(Data Opens)
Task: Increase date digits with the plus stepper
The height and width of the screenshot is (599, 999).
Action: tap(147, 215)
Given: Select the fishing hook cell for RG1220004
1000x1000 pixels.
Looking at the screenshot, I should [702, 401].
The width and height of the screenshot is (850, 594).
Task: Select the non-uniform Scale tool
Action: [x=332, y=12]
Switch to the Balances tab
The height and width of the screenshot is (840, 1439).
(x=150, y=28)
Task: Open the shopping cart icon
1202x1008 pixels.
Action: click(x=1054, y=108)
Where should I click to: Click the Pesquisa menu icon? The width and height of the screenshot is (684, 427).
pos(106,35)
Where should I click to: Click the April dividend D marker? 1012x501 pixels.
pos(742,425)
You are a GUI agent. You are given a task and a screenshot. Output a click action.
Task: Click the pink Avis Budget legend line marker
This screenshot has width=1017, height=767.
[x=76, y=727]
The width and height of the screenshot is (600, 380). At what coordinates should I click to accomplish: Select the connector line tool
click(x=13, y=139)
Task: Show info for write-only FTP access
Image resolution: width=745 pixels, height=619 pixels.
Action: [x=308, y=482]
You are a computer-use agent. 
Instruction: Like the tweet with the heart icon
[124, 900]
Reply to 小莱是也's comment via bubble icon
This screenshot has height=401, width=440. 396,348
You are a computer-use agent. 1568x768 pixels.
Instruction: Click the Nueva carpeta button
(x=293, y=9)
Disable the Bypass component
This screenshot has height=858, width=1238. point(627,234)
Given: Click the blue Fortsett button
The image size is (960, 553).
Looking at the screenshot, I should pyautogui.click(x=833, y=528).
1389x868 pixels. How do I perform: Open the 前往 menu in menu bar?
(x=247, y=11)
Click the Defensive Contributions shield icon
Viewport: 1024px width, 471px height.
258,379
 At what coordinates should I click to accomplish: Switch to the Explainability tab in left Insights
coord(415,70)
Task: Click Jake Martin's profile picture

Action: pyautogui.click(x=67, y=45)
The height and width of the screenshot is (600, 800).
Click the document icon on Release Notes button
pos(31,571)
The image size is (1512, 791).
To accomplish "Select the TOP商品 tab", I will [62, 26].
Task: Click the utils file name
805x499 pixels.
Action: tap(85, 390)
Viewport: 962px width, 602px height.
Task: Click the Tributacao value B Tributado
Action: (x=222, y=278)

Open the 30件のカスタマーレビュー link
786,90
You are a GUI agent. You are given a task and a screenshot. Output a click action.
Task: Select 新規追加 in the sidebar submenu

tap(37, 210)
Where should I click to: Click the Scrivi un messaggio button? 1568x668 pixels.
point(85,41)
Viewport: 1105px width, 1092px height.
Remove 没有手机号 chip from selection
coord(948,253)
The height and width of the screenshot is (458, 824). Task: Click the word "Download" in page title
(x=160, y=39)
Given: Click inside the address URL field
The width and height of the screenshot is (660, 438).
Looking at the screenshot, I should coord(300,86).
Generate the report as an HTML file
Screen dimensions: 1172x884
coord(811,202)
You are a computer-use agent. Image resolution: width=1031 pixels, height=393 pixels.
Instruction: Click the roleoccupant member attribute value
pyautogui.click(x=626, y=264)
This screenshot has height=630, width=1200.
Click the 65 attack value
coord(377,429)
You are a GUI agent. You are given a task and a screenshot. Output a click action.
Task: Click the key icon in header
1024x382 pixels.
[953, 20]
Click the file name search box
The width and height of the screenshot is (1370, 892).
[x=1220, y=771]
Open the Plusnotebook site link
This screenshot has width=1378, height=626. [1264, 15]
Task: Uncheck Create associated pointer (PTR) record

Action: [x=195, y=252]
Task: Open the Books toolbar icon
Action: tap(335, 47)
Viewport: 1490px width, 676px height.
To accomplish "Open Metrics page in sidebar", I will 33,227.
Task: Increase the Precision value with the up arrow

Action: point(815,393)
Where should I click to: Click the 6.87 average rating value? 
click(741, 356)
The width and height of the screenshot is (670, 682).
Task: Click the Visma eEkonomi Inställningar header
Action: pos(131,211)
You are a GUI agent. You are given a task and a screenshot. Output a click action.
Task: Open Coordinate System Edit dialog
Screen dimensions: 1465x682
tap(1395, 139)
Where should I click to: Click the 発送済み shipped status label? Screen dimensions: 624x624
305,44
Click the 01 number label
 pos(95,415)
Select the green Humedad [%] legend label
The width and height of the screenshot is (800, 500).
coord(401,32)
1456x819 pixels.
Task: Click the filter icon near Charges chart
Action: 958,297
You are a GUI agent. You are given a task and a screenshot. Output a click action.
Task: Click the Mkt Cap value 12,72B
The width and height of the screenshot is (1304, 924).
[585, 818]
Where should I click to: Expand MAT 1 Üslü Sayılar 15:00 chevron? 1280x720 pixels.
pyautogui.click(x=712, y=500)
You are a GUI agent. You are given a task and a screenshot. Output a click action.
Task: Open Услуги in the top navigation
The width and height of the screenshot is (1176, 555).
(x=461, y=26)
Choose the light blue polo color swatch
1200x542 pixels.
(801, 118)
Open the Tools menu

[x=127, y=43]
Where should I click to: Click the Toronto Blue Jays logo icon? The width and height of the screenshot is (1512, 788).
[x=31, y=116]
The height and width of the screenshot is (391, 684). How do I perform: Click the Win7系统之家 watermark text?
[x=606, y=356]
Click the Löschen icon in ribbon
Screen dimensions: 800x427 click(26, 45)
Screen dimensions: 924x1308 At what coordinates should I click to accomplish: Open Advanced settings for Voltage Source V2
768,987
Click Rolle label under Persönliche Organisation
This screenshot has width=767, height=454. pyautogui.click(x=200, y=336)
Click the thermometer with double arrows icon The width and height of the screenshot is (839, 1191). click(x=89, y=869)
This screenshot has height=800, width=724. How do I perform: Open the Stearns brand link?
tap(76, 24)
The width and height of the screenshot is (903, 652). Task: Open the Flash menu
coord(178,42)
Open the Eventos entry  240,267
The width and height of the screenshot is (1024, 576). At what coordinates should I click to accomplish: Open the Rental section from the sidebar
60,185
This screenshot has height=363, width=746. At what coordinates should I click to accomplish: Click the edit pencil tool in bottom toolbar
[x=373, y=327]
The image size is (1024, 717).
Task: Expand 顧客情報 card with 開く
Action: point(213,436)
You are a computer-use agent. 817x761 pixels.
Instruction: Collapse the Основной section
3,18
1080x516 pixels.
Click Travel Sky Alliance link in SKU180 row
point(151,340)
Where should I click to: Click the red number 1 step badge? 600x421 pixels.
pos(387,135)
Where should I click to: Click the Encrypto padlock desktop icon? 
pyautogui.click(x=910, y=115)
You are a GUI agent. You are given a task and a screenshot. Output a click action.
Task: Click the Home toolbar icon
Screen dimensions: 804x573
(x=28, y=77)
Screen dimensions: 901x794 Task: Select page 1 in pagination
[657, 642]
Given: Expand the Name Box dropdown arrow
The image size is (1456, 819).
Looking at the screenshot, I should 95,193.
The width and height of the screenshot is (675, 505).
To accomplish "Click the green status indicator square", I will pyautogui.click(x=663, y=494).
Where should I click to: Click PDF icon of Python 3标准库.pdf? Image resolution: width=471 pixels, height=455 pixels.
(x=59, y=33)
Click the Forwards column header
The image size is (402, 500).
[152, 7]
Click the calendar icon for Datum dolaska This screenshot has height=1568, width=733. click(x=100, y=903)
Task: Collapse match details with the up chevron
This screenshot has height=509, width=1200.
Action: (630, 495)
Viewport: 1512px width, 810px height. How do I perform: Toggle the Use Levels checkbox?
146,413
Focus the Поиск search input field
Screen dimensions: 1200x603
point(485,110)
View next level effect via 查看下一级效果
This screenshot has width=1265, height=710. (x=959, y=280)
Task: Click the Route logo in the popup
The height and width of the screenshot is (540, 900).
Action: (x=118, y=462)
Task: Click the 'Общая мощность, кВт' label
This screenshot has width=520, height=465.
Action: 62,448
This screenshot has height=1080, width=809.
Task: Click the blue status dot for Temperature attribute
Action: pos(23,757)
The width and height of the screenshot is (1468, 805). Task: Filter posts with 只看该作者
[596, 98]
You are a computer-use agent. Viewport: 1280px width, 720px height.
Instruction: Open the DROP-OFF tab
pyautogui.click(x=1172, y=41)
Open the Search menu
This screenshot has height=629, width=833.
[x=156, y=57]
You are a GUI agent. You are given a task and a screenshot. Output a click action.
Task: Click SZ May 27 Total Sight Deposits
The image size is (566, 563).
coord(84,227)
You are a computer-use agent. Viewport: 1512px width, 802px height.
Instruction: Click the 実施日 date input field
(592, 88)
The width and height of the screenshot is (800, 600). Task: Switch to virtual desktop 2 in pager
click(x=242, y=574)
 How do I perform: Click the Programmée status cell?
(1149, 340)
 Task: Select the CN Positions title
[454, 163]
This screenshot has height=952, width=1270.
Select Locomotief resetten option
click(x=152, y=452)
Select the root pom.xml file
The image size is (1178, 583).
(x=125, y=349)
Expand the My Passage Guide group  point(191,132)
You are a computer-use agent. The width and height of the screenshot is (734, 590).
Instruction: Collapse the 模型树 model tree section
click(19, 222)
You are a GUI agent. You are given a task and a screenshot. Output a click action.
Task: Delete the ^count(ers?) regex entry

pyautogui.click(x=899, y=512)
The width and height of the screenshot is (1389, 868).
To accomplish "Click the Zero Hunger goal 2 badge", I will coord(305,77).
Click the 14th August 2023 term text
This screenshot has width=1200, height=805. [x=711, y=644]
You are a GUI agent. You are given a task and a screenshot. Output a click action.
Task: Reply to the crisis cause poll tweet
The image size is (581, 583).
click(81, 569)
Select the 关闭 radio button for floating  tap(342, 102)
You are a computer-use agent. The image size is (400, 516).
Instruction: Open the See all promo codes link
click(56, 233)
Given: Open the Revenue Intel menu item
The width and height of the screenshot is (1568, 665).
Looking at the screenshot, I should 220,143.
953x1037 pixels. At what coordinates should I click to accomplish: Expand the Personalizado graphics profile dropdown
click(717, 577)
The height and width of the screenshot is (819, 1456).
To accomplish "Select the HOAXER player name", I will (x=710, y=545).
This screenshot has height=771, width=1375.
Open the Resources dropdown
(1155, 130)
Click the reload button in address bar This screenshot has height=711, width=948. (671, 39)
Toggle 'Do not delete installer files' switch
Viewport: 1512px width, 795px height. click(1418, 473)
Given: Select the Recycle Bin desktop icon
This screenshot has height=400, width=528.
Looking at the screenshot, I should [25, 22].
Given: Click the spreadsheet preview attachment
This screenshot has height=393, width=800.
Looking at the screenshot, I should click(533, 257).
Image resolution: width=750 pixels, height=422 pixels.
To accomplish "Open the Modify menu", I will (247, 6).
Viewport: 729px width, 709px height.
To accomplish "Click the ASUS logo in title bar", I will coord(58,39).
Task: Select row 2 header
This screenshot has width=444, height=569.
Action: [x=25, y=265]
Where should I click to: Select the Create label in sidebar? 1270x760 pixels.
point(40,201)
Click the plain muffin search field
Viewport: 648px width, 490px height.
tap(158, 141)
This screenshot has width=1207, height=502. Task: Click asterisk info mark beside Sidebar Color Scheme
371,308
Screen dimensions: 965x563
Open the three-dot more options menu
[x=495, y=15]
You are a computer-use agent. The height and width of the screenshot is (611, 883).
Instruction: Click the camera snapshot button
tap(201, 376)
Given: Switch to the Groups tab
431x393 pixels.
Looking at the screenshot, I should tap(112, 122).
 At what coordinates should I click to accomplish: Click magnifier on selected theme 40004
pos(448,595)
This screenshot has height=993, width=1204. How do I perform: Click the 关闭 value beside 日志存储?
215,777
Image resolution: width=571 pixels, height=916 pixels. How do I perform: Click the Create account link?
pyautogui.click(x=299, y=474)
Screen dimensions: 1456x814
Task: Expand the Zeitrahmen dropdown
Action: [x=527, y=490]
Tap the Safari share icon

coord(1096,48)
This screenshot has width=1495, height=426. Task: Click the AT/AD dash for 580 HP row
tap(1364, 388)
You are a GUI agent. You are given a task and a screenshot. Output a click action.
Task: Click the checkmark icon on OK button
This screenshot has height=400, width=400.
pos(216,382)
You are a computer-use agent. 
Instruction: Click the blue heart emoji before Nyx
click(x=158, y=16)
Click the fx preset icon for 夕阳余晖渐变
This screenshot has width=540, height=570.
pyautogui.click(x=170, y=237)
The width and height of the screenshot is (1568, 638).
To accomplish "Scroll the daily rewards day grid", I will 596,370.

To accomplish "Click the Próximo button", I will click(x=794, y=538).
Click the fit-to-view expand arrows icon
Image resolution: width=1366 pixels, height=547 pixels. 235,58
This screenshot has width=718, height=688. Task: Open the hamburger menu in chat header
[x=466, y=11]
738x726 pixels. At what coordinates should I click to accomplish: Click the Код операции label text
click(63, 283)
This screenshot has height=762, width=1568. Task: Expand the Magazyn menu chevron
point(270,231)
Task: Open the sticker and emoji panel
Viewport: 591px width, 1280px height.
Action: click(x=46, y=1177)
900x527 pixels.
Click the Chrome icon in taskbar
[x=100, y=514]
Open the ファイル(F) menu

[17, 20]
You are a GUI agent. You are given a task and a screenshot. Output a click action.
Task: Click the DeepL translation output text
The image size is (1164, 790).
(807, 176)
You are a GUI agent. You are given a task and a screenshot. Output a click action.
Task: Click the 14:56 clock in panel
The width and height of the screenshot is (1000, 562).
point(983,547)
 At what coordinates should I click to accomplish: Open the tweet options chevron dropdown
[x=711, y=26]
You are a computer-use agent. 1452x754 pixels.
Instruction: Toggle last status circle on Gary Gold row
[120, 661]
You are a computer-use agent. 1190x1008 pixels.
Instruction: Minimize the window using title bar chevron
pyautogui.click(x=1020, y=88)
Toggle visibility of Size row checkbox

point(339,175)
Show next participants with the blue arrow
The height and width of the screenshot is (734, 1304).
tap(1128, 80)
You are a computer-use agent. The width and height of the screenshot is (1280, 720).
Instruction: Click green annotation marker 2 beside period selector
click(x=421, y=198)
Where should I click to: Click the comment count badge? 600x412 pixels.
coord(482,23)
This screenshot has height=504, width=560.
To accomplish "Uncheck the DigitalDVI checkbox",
(Data Closes)
■ Assignment: An exact transcription of the lines from the start of the listing through the line bearing "Switch to the Balances tab" is the whole answer.

■ Answer area:
Task: Increase date digits with the plus stepper
The height and width of the screenshot is (599, 999).
Action: tap(147, 215)
Given: Select the fishing hook cell for RG1220004
1000x1000 pixels.
Looking at the screenshot, I should [702, 401].
The width and height of the screenshot is (850, 594).
Task: Select the non-uniform Scale tool
Action: [x=332, y=12]
Switch to the Balances tab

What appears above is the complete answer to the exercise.